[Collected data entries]
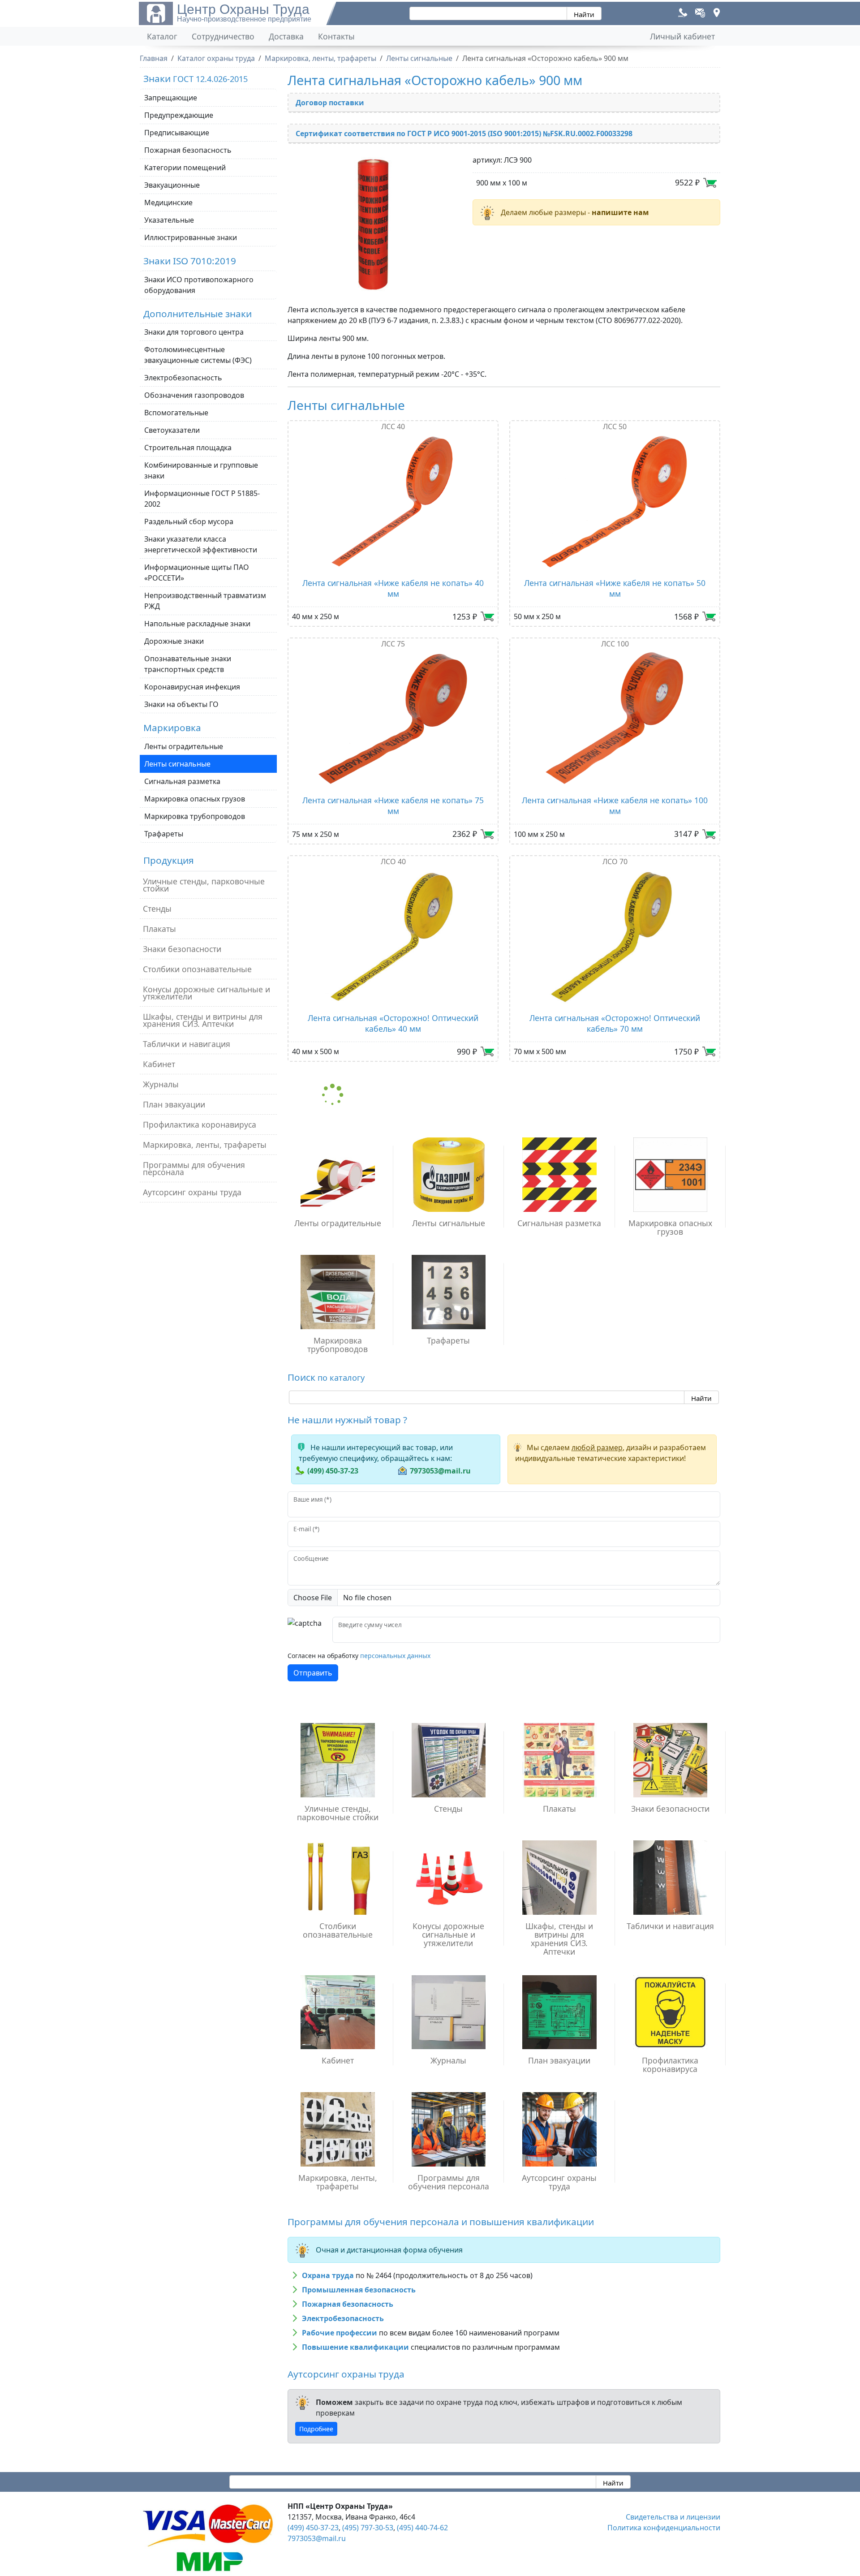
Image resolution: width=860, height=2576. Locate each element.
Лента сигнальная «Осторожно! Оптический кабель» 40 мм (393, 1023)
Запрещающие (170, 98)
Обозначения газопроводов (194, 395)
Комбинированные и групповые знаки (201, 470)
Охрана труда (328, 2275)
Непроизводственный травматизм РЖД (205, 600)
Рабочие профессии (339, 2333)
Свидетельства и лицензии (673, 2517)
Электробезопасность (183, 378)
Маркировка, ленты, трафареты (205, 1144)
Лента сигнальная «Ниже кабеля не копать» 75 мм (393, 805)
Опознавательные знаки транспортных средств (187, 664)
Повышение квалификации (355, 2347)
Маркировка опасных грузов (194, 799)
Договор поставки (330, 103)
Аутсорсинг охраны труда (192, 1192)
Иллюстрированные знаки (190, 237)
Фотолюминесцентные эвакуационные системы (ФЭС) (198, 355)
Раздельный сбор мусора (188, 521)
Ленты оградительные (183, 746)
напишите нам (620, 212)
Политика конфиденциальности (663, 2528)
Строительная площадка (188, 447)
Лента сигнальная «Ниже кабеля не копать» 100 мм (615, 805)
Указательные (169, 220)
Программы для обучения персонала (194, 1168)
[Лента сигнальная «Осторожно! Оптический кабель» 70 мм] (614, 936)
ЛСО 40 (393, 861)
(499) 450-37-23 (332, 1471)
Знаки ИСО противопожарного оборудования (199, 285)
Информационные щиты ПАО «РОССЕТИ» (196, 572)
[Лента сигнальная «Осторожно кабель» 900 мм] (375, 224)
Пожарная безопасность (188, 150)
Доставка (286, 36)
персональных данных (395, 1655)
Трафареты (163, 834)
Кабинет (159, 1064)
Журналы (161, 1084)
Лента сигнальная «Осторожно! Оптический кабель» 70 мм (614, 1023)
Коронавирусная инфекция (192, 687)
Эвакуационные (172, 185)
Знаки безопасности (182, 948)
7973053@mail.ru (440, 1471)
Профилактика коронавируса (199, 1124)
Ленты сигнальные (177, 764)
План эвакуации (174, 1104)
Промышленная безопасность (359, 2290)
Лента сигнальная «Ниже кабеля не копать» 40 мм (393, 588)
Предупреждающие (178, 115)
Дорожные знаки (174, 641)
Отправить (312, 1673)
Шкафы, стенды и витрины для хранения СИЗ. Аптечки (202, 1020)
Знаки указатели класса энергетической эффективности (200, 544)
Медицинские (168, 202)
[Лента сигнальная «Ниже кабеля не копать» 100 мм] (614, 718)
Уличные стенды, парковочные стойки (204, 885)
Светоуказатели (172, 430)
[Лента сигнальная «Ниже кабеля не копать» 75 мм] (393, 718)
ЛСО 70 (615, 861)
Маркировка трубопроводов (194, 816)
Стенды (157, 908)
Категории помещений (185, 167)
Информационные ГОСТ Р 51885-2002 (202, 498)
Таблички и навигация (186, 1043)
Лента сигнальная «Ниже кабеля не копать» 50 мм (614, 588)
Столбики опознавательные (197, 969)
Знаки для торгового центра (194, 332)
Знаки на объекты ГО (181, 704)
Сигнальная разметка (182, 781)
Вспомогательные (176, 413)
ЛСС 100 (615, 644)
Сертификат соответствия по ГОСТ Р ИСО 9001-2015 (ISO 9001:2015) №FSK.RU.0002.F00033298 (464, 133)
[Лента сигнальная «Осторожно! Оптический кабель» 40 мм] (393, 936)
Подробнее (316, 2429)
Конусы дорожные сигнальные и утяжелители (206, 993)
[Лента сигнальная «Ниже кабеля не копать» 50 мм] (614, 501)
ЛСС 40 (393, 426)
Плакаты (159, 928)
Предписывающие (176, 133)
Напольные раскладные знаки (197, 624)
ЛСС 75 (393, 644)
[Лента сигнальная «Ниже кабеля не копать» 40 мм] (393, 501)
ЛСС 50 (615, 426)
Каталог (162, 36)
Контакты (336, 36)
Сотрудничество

* _Exercise description_
Retype only the lines above between the line with "Указательные (169, 220)" and the line with "Информационные щиты ПАО", counting those two lines as well, and keep every character as it is.

* _Completed exercise_
Указательные (169, 220)
Программы для обучения персонала (194, 1168)
[Лента сигнальная «Осторожно! Оптический кабель» 70 мм] (614, 936)
ЛСО 40 (393, 861)
(499) 450-37-23 (332, 1471)
Знаки ИСО противопожарного оборудования (199, 285)
Информационные щиты ПАО «РОССЕТИ» (196, 572)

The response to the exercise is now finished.